#### [DIRECTIONS FOR THIS TASK]
All lines from the one containing "The image size" to the end of the listing below should be output exactly; omit the pictures.

─── PROVIDED RECORDS ───

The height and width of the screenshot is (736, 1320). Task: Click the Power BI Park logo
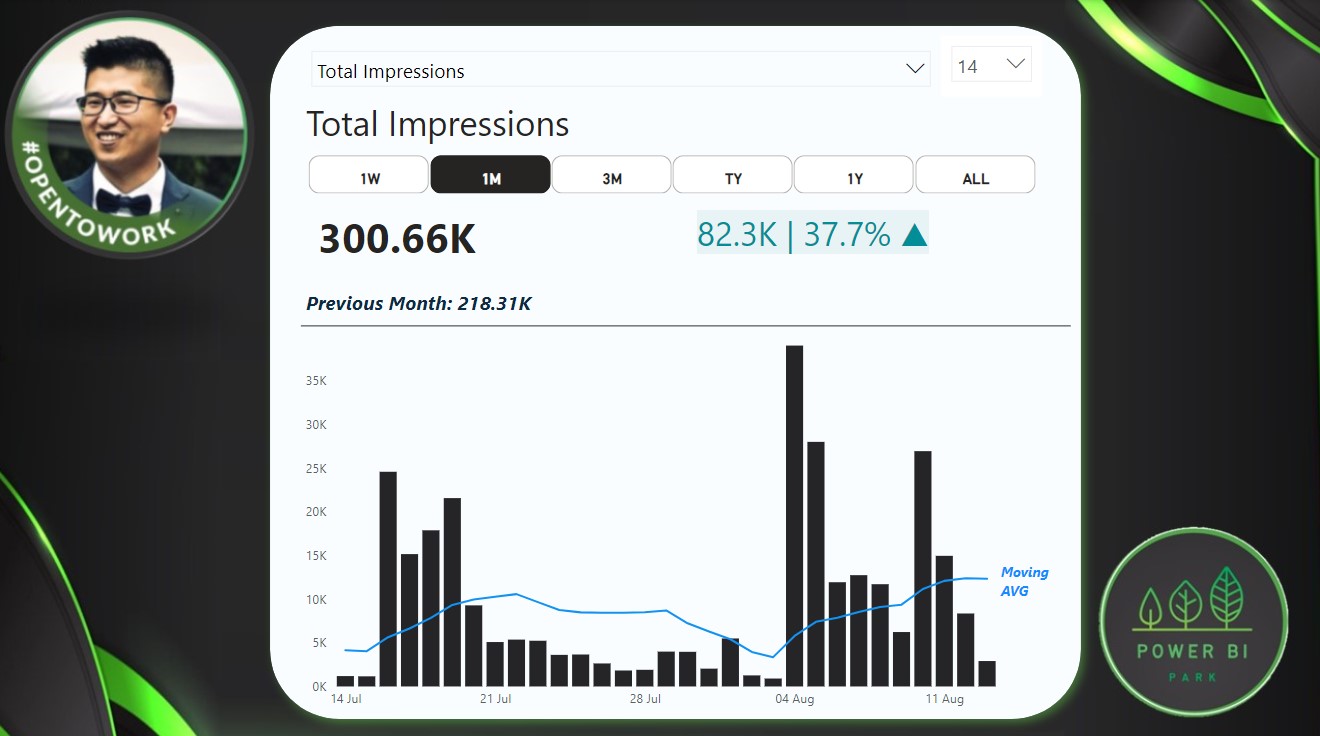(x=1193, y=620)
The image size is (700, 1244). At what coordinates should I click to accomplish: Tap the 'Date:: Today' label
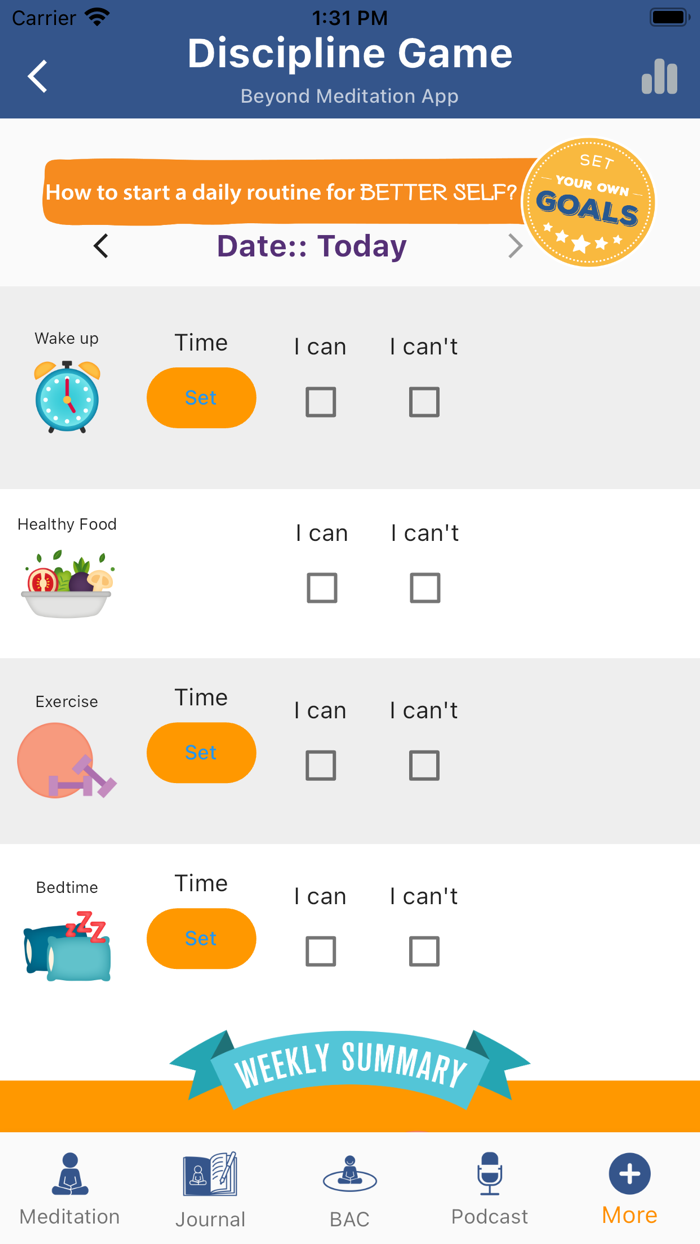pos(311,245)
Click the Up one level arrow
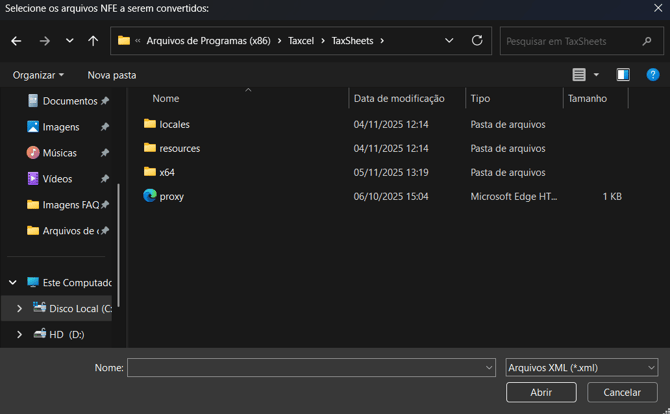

───

#### [WRITTEN SOLUTION]
The image size is (700, 1244). At what coordinates should I click to accomplish: Tap the 'Date:: Today' label
pos(311,245)
Click the Up one level arrow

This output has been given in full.